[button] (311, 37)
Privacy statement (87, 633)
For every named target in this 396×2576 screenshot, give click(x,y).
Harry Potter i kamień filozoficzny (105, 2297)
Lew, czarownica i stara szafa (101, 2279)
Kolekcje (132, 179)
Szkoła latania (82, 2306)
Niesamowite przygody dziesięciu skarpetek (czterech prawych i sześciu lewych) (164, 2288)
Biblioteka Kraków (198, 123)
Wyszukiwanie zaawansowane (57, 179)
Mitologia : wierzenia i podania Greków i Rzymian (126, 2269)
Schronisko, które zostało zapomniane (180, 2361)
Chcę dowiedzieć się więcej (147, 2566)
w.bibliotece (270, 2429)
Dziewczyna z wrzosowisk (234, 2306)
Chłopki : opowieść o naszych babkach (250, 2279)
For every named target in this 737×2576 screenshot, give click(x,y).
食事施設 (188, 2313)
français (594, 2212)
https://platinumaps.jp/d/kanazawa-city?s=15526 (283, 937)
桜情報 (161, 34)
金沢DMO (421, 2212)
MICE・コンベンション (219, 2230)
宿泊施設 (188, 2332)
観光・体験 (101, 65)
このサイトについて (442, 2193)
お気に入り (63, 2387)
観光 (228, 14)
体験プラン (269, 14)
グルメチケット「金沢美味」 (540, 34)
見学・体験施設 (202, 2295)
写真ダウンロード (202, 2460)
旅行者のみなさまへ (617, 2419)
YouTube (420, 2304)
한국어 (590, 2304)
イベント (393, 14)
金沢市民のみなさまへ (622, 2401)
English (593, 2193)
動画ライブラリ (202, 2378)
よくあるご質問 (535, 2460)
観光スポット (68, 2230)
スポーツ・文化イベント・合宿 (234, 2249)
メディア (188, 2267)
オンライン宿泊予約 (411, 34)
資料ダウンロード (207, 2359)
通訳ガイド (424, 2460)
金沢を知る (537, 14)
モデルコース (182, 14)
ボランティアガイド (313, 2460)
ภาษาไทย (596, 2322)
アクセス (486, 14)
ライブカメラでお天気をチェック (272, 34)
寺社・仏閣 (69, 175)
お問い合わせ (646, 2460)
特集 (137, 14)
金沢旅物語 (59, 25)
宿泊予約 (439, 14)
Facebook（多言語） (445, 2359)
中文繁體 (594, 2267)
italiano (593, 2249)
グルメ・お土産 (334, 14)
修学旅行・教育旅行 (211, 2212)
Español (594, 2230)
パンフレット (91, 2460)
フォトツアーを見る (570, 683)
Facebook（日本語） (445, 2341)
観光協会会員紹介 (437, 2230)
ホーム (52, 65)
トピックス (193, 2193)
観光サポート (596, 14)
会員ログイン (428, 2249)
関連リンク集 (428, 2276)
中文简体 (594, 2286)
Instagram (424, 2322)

Written exercise — Reproduce all of the records above line for line, with no changes.

The output —
[button] (311, 37)
Privacy statement (87, 633)
For every named target in this 396×2576 screenshot, give click(x,y).
Harry Potter i kamień filozoficzny (105, 2297)
Lew, czarownica i stara szafa (101, 2279)
Kolekcje (132, 179)
Szkoła latania (82, 2306)
Niesamowite przygody dziesięciu skarpetek (czterech prawych i sześciu lewych) (164, 2288)
Biblioteka Kraków (198, 123)
Wyszukiwanie zaawansowane (57, 179)
Mitologia : wierzenia i podania Greków i Rzymian (126, 2269)
Schronisko, które zostało zapomniane (180, 2361)
Chcę dowiedzieć się więcej (147, 2566)
w.bibliotece (270, 2429)
Dziewczyna z wrzosowisk (234, 2306)
Chłopki : opowieść o naszych babkach (250, 2279)
For every named target in this 737×2576 screenshot, give click(x,y).
食事施設 (188, 2313)
français (594, 2212)
https://platinumaps.jp/d/kanazawa-city?s=15526 (283, 937)
桜情報 (161, 34)
金沢DMO (421, 2212)
MICE・コンベンション (219, 2230)
宿泊施設 (188, 2332)
観光・体験 (101, 65)
このサイトについて (442, 2193)
お気に入り (63, 2387)
観光 (228, 14)
体験プラン (269, 14)
グルメチケット「金沢美味」 (540, 34)
見学・体験施設 (202, 2295)
写真ダウンロード (202, 2460)
旅行者のみなさまへ (617, 2419)
YouTube (420, 2304)
한국어 (590, 2304)
イベント (393, 14)
金沢市民のみなさまへ (622, 2401)
English (593, 2193)
動画ライブラリ (202, 2378)
よくあるご質問 (535, 2460)
観光スポット (68, 2230)
スポーツ・文化イベント・合宿 (234, 2249)
メディア (188, 2267)
オンライン宿泊予約 (411, 34)
資料ダウンロード (207, 2359)
通訳ガイド (424, 2460)
金沢を知る (537, 14)
モデルコース (182, 14)
ボランティアガイド (313, 2460)
ภาษาไทย (596, 2322)
アクセス (486, 14)
ライブカメラでお天気をチェック (272, 34)
寺社・仏閣 (69, 175)
お問い合わせ (646, 2460)
特集 (137, 14)
金沢旅物語 (59, 25)
宿泊予約 (439, 14)
Facebook（多言語） (445, 2359)
中文繁體 (594, 2267)
italiano (593, 2249)
グルメ・お土産 (334, 14)
修学旅行・教育旅行 (211, 2212)
Español (594, 2230)
パンフレット (91, 2460)
フォトツアーを見る (570, 683)
Facebook（日本語） (445, 2341)
観光協会会員紹介 (437, 2230)
ホーム (52, 65)
トピックス (193, 2193)
観光サポート (596, 14)
会員ログイン (428, 2249)
関連リンク集 (428, 2276)
中文简体 (594, 2286)
Instagram (424, 2322)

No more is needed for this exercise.